This vintage coat was made in 1950s by King-O-Wear Outerwear. It is a car-coat length, with a four button front. The coat has leather buttons, decorative stitching on the collar, large patch pockets, a ticket pocket flap, and incredible three button cuffs. The coat has short double vents, and a rare 1949 Amalgamated Clothing Workers of America union tag which I have only ever seen on other King-O-Wear products.

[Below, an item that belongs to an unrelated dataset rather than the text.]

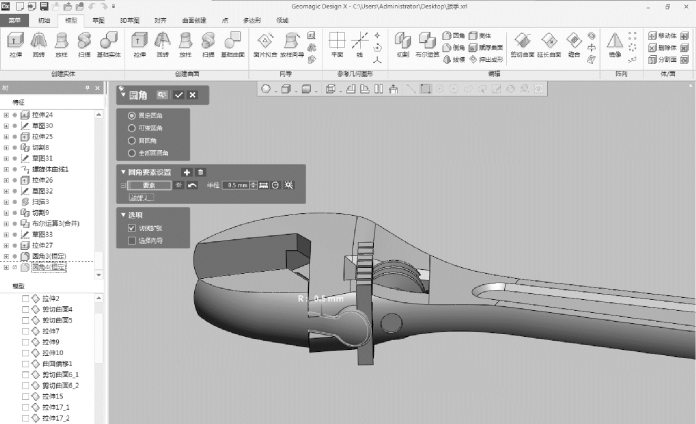Delete fillet element with the trash icon
The image size is (696, 424).
pyautogui.click(x=200, y=173)
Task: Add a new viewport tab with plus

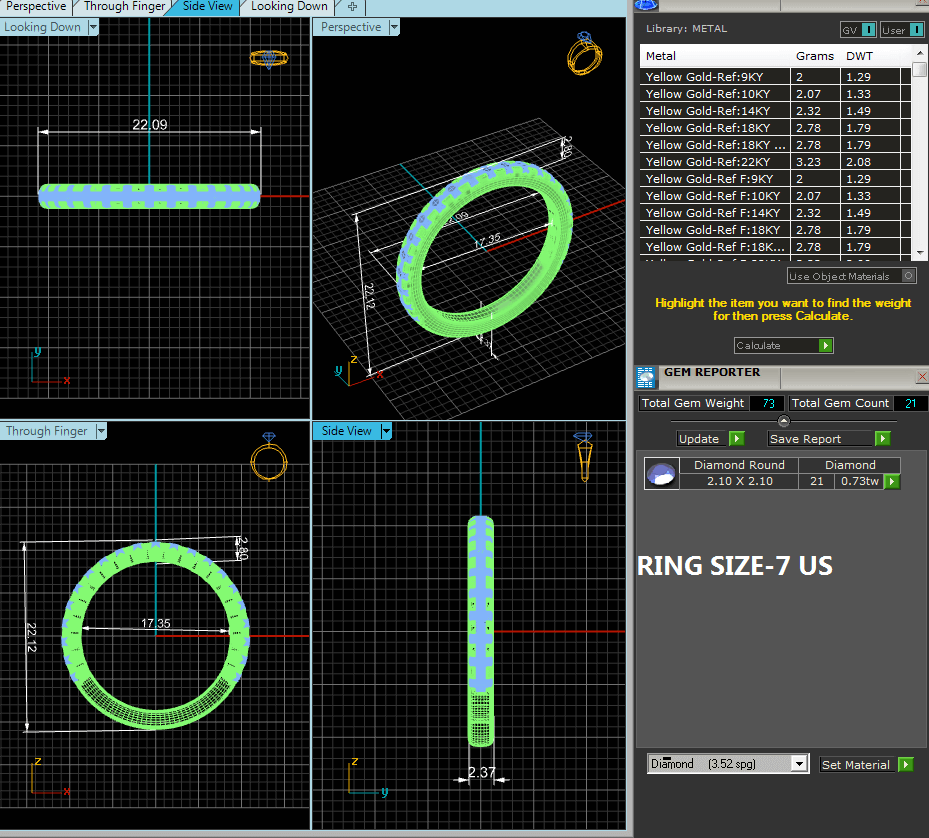Action: coord(351,7)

Chest (pit to pit): 24″ (doubled = 48″)
Shoulder to shoulder:18-1/4″
Sleeve (shoulder to cuff): 24-1/2″
Length (base of collar to hem): 33″
This vintage mackinaw coat was made by the Hudson’s Bay Company in the 1940s from their iconic point blankets. This is a particularly rare model, made in a tan point blanket, instead of the more typical red and black or multi-stripe. It has the classic mackinaw cut: double breasted, belted, with patch pockets on the hips and handwarmers on the chest. The lining of the coat is a transitional style, which helps date it. Generally, mackinaw coats like this made in the 1920s and 1930s were completely unlined. In the 1940s, half linings like this one has started to come into fashion. By the 1950s, most were fully lined. The original owner’s name. “G. Lasker” is written in the lining.